> _EXTRACTED TEXT_
---------------
Published online Oct 1, 1995. doi: 10.3748/wjg.v1.i1.21
Revised: June 20, 1995
Accepted: August 12, 1995
Published online: October 1, 1995
AIM: To evaluate the role and analyze the loss of heterozygosity (LOH) of adenomatous polyposis coli (APC), mutation in colorectal cancer (MCC) and deleted in colorectal cancer (DCC) genes in the development and progression of colorectal cancers.
METHODS: LOH at APC, MCC and DCC genes was examined in 41 surgically resected specimens of colorectal carcinomas by polymerase chain reaction and restriction fragment length polymorphism analysis technique.
---------------
> _AVAILABLE DATA_
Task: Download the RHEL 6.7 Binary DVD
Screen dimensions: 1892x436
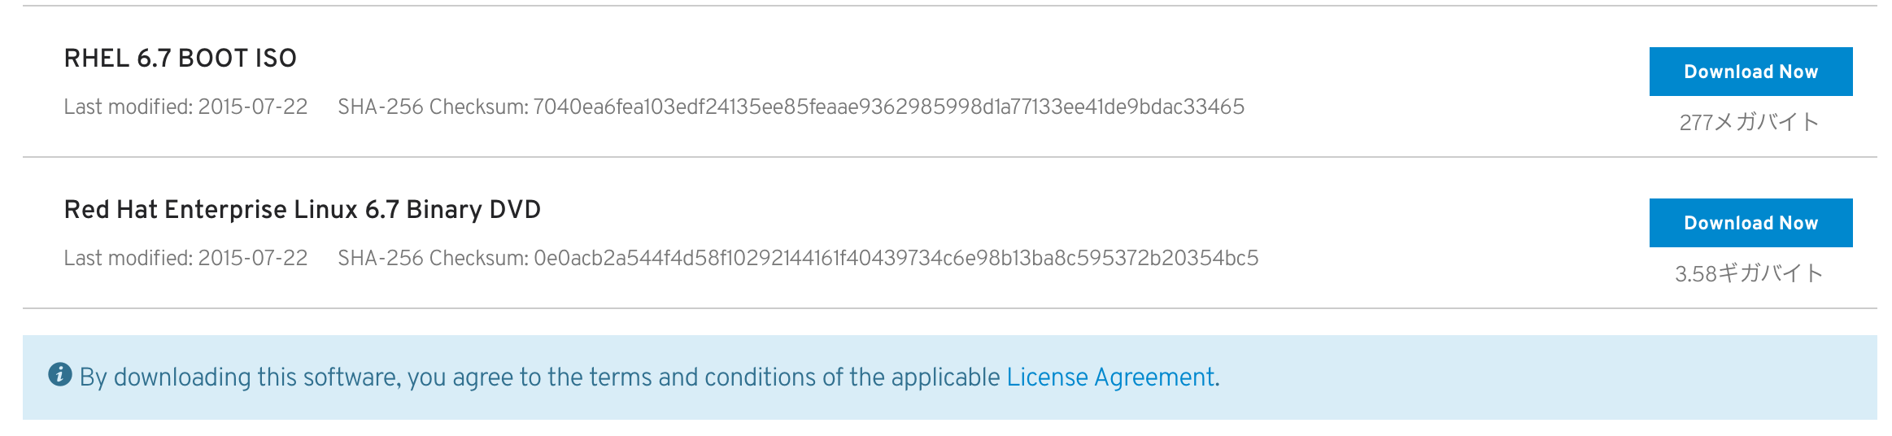Action: (x=1750, y=223)
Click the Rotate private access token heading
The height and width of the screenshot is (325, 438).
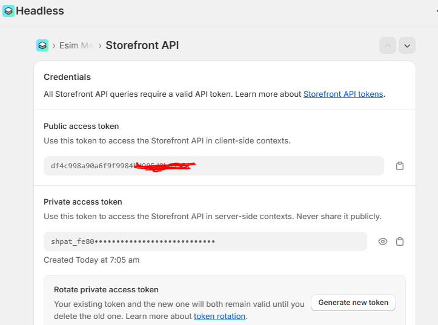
---------------
> _PROBLEMS TO WORK ON_
1. Write out the colorectal cancer abstract from "Published online Oct" up to and including "polymorphism analysis technique.".
2. Render this sentence from the colorectal cancer abstract in Spanish: "METHODS: LOH at APC, MCC and DCC genes was examined in 41 surgically resected specimens of colorectal carcinomas by polymerase chain reaction and restriction fragment length polymorphism analysis technique."
The data come from a source separate from the colorectal cancer abstract.

> _RESPONSES TO THE EXERCISE_
1.
Published online Oct 1, 1995. doi: 10.3748/wjg.v1.i1.21
Revised: June 20, 1995
Accepted: August 12, 1995
Published online: October 1, 1995
AIM: To evaluate the role and analyze the loss of heterozygosity (LOH) of adenomatous polyposis coli (APC), mutation in colorectal cancer (MCC) and deleted in colorectal cancer (DCC) genes in the development and progression of colorectal cancers.
METHODS: LOH at APC, MCC and DCC genes was examined in 41 surgically resected specimens of colorectal carcinomas by polymerase chain reaction and restriction fragment length polymorphism analysis technique.

2. MÉTODOS: Se examinó la LOH en los genes APC, MCC y DCC en 41 muestras de carcinomas colorrectales resecadas quirúrgicamente mediante la técnica de reacción en cadena de la polimerasa y análisis de polimorfismo de longitud de fragmentos de restricción.